The broader significance of this move extends beyond Xiong'an itself. Beijing's population has reached its limit. With 22 million permanent residents, crowded subways, and housing prices outside the Third Ring Road soaring to tens of thousands of yuan per square meter, the strain on transportation and housing is immense, with education and healthcare systems also overloaded. The policy of relocating Beijing's non-capital functions has been discussed for years. While some SOE headquarters have moved, large-scale relocation driven by market-oriented enterprises is the key to genuine relief.

If Xiong'an can cultivate a robust industrial ecosystem—forming clusters of tech innovation companies, digital economy industrial belts, and cross-border e-commerce hubs alongside the administrative headquarters of SOEs—then Beijing's population pressure could find a real outlet. Young people, seeing major internet companies gathering in Xiong'an, visible development prospects, lower living costs, and a half-hour high-speed rail commute, would be drawn to move there.

Pinduoduo is the first major company to make a substantial commitment with real capital and concrete job opportunities. It serves as a signal. If Pinduoduo's venture proves successful, others like JD.com's data annotation centers, ByteDance's content review bases, and Alibaba's government cloud nodes may follow with greater determination. Other tech companies still on the sidelines might then prioritize Xiong'an in their short-term expansion plans. This is the power of a successful example.
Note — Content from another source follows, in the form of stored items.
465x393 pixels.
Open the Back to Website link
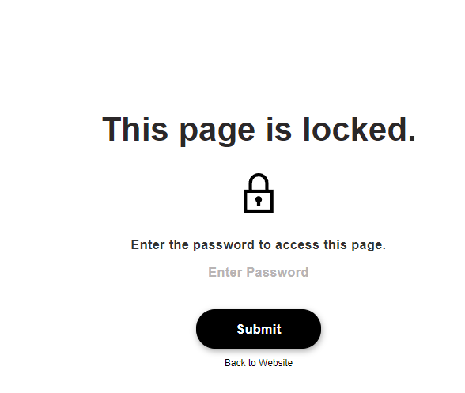click(x=259, y=362)
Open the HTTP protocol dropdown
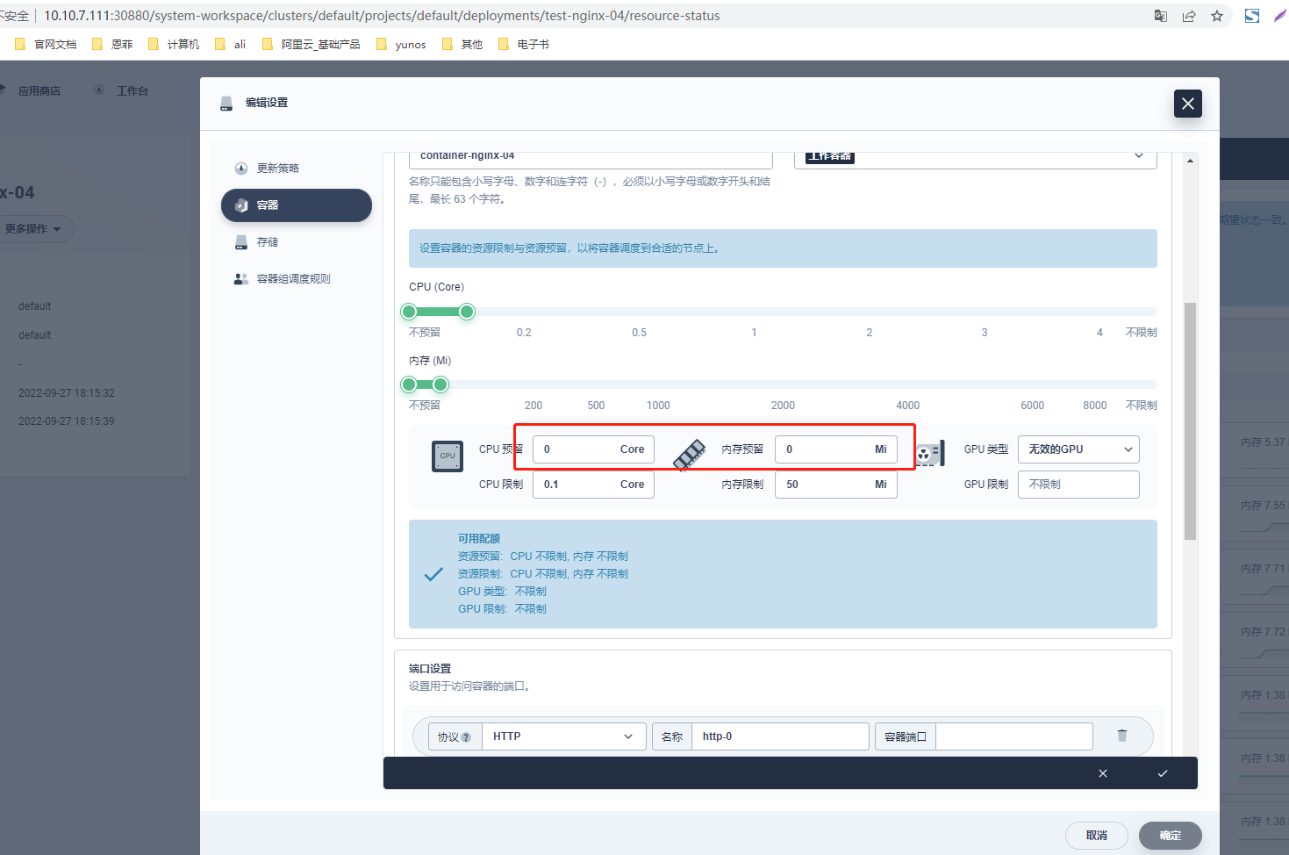 tap(563, 736)
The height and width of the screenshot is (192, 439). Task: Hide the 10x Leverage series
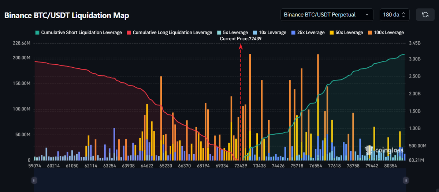(272, 33)
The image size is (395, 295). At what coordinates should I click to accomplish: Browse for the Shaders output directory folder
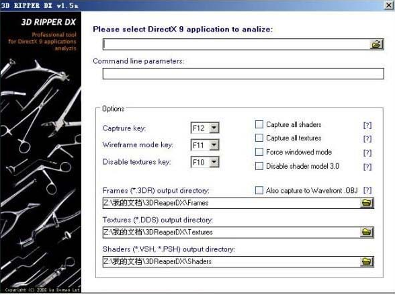point(367,261)
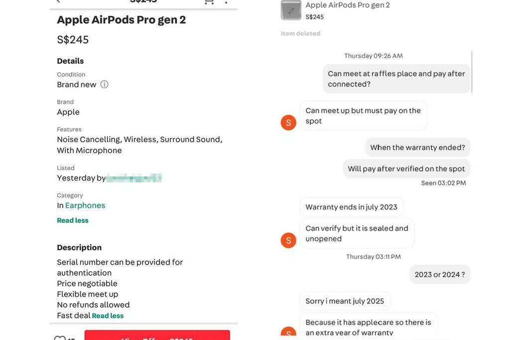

After nine years of development, Xiong'an is shifting its focus from "relocating SOEs" to "attracting private enterprises"—a very sound direction. A city's framework can be planned, but its vitality requires countless market-oriented enterprises to truly establish themselves and operate for the long term. Pinduoduo has taken this first step, and a promising one at that. Xiong'an's technological environment and cost advantages should allow the company to thrive there. It is hoped that others will follow this path with determination. The central SOEs should also strive to contribute their part.